El punto médico esperó en completa oscuridad, y un coche salió a toda velocidad de entre las sombras de la noche. Dos soldados heridos de Klishchiivka -ciudad en la que Moscú se ha atribuido recientemente un éxito, en parte debido a que Ucrania tuvo que trasladar fuerzas desde allí para defenderse de la embestida en la región de Járkiv- salieron del coche. Uno tenía la cabeza completamente vendada y hablaba con los brazos extendidos mientras avanzaba a tientas. El otro estaba tumbado en una camilla.
Los atendieron rápidamente. Les cortaron la ropa con cuidado. Uno de ellos tenía los ojos hinchados, pero parecía menos herido. El otro tenía metralla en la pierna, heridas superficiales en el brazo y la espalda salpicada de metralla. Tenía la cara cubierta de tierra y también le costaba abrir los ojos.
Un mortero cayó a 1,2 metros de su refugio.
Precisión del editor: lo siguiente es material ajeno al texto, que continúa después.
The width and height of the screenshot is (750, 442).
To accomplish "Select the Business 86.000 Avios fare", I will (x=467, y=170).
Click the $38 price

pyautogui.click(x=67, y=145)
Es cuestión de suerte y de unos pocos metros que sigan físicamente intactos. El personal trató rápidamente de limpiarles los ojos.
“Cuando abro el ojo así, ¿ves la luz?”, preguntó un médico. “¿Y la gente?”. El paciente sólo podía ver la luz. Una enfermera observó daños en su mano derecha. Le examinaron la espalda y vieron un marasmo de pequeñas heridas. De repente, el paciente empeoró. “Algo en mi costado”, gritó.
Es posible que la fuerza de la explosión le causara lesiones internas. Los médicos intervinieron rápidamente. Le inyectaron anestesia en el pulmón y le colocaron un tubo. “Tosa y mejorará”, le dijo un médico al paciente.
Alrededor de ambos había cuatro camas vacías. Hace un año, un médico, Ivan, nos dijo que podían tener 250 pacientes al día cuando el asalto ruso a Bakhmut estaba en su punto máximo. Sin embargo, el descenso de pacientes no augura una mejora en la guerra de Ucrania. La 93° brigada mecanizada carece de infantería y tiene dificultades para reabastecerse y situarse en la línea del frente debido a la amenaza de los drones rusos, según nos dijo un funcionario, por lo que esta unidad de estabilización carece de pacientes. Es un escalofriante recordatorio de la escasez de efectivos a la que se enfrenta Kyiv tras dos años de guerra.
Los pacientes fueron conducidos a una ambulancia que los esperaba, que partió en la más absoluta oscuridad, con los faros apagados. Rusia ya ha atacado instalaciones médicas en el pasado.